Our son was born in the summer of 1989, and 11 weeks later I was knocked off my bike and sustained a severe head injury.
It took me several months to get over this injury. I think anyone who’s ever had a significant trauma to the head will know how I felt.
Over the next 7 months whilst not at work, it game me time to reflect. I asked myself the big questions. What do I want, what do I feel for sure, what did I always want to do, but the chance hadn’t been there. I knew that I had wanted be a physiotherapist when I was 15, something I had told the advisors in the career office at school – but was informed that was just a pipe dream for girls like me.
I wanted to be more in charge of my working life. do work that would fit around my child and work that felt right to me.
I did the research where would be the best school to train, and the fact my husband’s Aunt had passed and left a portion of her savings to us was there helping me decide. In the end, I was looking at an issue of the Northern Institute of Massage’s prospectus, battered and old. Steve asked what was I thinking, and my reply was that I thought there would be old experienced therapist that I could learn from – I’ve always been seeking wisdom!

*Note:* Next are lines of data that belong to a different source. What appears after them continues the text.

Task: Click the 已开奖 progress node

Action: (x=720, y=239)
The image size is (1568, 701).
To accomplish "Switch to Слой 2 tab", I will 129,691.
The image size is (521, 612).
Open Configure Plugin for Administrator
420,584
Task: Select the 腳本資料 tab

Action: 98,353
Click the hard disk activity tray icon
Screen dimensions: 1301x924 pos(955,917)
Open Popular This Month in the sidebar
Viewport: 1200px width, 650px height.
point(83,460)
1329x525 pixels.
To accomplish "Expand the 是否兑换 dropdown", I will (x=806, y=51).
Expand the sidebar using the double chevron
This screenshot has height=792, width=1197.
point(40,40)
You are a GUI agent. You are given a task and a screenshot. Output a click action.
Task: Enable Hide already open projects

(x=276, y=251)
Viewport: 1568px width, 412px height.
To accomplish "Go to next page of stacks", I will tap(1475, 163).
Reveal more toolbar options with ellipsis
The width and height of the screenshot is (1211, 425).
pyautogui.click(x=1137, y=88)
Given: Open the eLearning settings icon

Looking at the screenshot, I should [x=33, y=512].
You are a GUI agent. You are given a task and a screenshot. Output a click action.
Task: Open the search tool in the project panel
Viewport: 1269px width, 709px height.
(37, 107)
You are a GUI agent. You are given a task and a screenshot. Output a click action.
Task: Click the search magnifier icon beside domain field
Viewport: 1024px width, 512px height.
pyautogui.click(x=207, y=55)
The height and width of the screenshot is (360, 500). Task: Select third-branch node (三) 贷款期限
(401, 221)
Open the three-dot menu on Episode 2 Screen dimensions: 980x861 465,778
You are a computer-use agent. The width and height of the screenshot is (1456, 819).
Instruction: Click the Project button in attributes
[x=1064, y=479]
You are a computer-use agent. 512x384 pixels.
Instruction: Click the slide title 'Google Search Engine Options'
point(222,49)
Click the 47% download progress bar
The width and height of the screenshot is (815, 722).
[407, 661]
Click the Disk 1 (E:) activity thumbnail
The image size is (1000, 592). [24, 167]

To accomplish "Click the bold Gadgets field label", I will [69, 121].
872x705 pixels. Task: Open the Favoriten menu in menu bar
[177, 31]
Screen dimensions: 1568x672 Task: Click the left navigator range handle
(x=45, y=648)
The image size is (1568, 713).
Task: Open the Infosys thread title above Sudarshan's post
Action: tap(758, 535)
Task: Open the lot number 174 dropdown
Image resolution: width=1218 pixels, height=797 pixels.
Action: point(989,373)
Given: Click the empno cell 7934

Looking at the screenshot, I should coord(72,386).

On my first weekend I met Ken Woodward, who was quite a formidable character. He was a man of few words, and when he was speaking was always overly direct. He was the owner of the institute and a therapist.
I was a little wary at first, but then I watched him work. I watched him demonstrate a back massage and as he authoritatively placed his hands at the base of the students spine, I was struck by his absolute presence with the person he was treating. He was well aware of how he was working depended on who he was treating; I saw how he could listen with his hands, not cause pain, and work with such grace and ease.
I knew in that moment that was the kind of therapist I wanted to be.
I also met Bessie Beryl Harper, my now good friend,who had already been taught by Ken. Beryl began my training by first teaching simple work on the leg (a safe place to start for a novice). Watching Beryl work, I saw she had the same presence as Ken. When it was my turn to practice I became a little emotional. Beryl asked why, and I replied it had felt like I had just come home. Beryl smiled took me in a big bear hug and said welcome home – it had been the same for her.
Ken led me to believe that I needed my anatomy and physiology to be on the button! But what was so brilliant was that he also showed me that the same went for empathy and compassion; that you had to gain an understanding of who they are to be able to treat them successfully.
My two favourite Ken quotes were:
‘You’re going to have to learn that you don’t have to kill them to fix them’
‘If you can’t be curious, you will never fix any one. You have to always wonder: where does this pain begin?’
It was Ken and Beryl’s care, presence and commitment to the person they were treating that formed the foundation on which I have built my body work, and I’m completely grateful for it.